* _Material provided_
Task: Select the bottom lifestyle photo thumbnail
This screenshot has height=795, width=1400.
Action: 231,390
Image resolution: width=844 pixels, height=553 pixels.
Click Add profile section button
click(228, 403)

...

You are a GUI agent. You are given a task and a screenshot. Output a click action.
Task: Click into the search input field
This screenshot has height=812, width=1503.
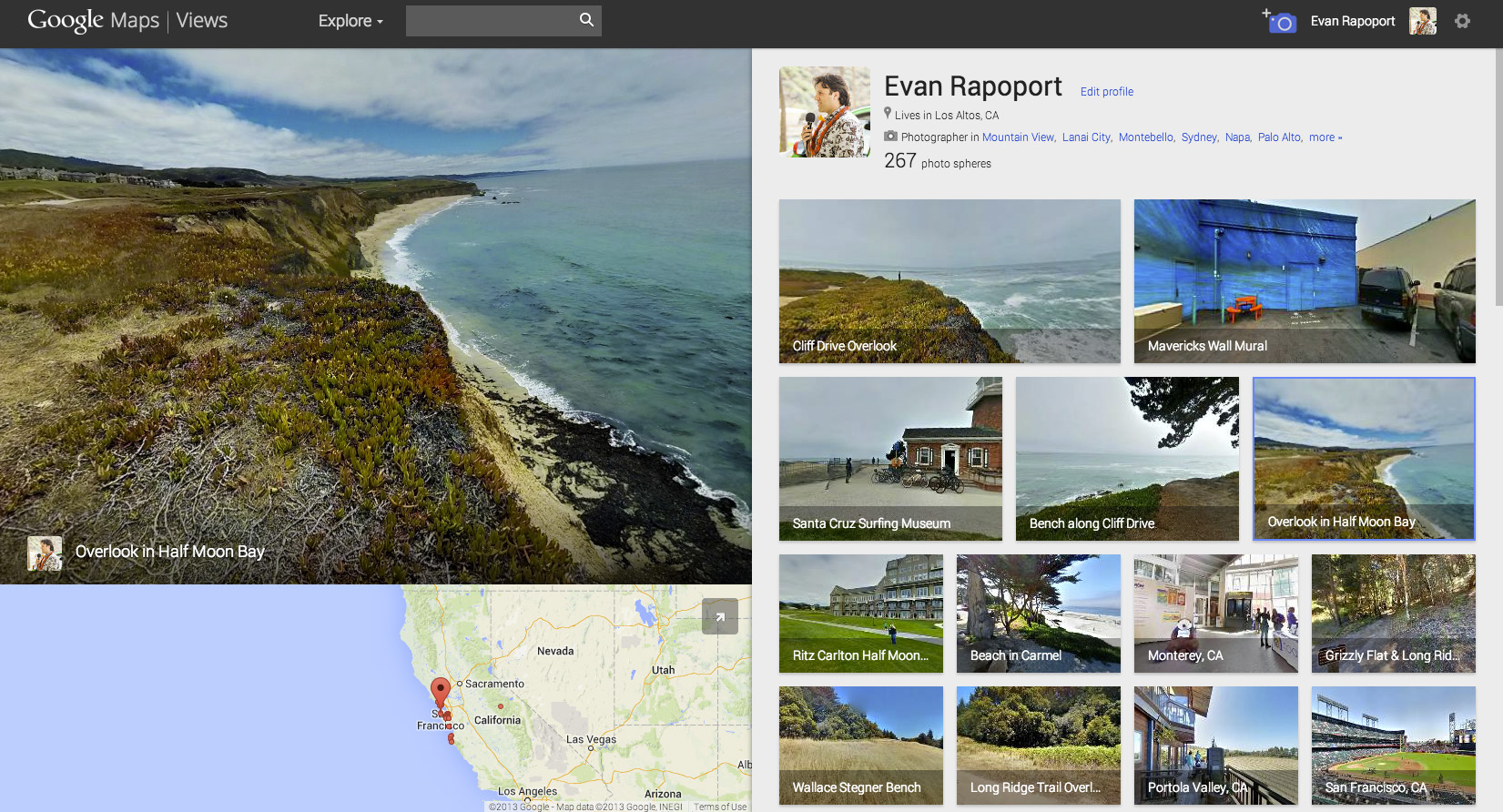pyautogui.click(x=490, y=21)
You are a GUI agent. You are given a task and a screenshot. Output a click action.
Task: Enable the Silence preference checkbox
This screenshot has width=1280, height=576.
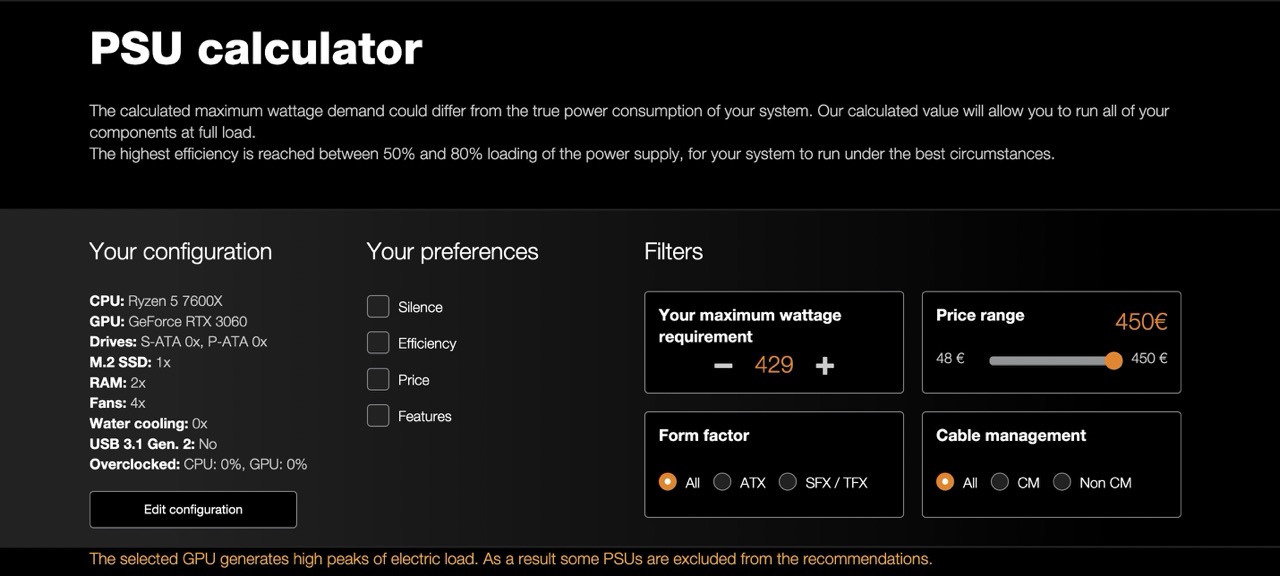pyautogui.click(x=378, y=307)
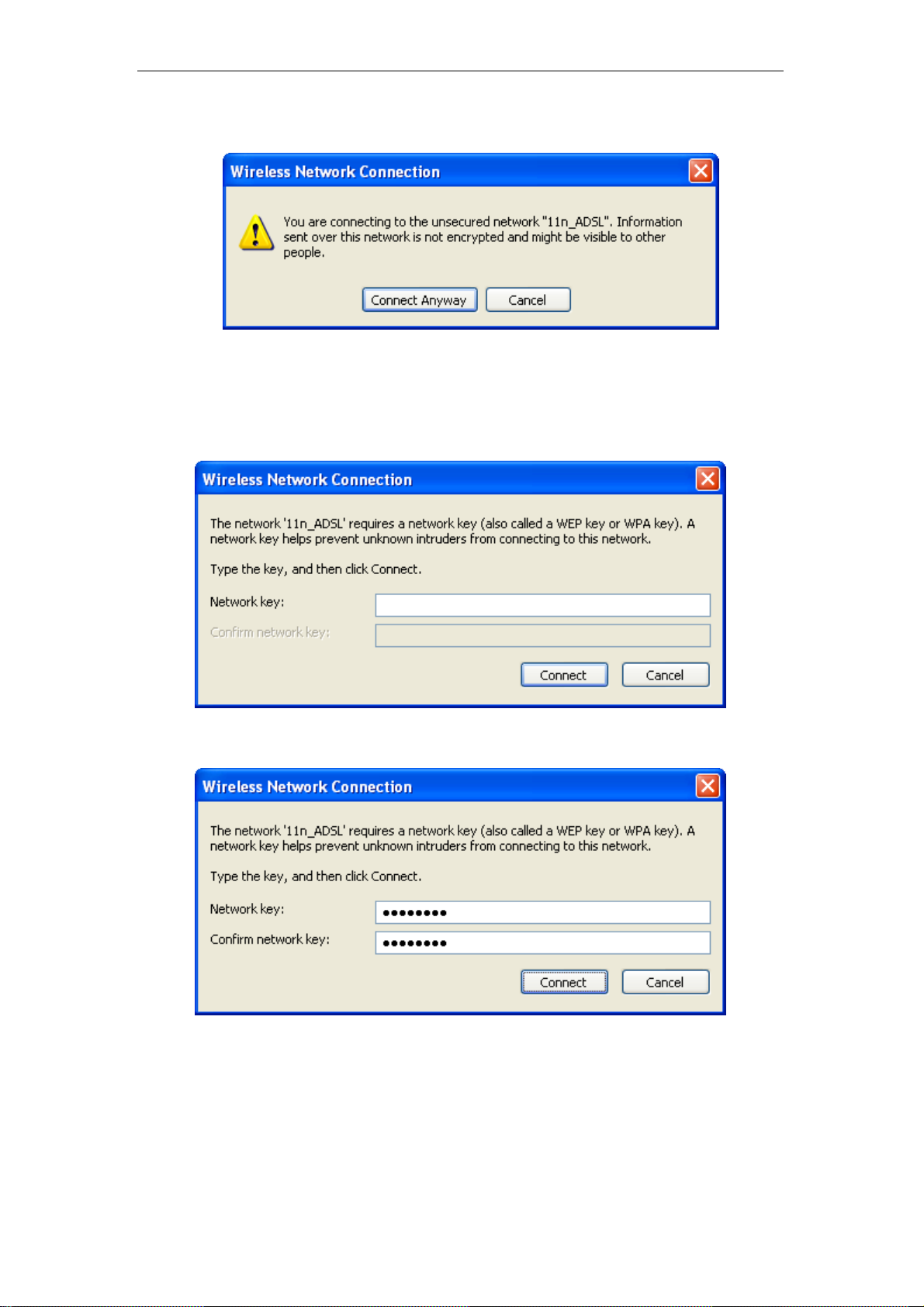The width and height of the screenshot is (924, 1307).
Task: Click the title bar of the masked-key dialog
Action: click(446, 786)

* _Task requirements_
Only the lines starting at the one with "Task: Click into the search input field" and ending at the one with "Task: Enable the Silence preference checkbox" should be printed, each exactly as it appears in the material above; the pictures are to be omitted.

* _Task output_
Task: Click into the search input field
This screenshot has height=812, width=1503.
pyautogui.click(x=490, y=21)
You are a GUI agent. You are given a task and a screenshot. Output a click action.
Task: Enable the Silence preference checkbox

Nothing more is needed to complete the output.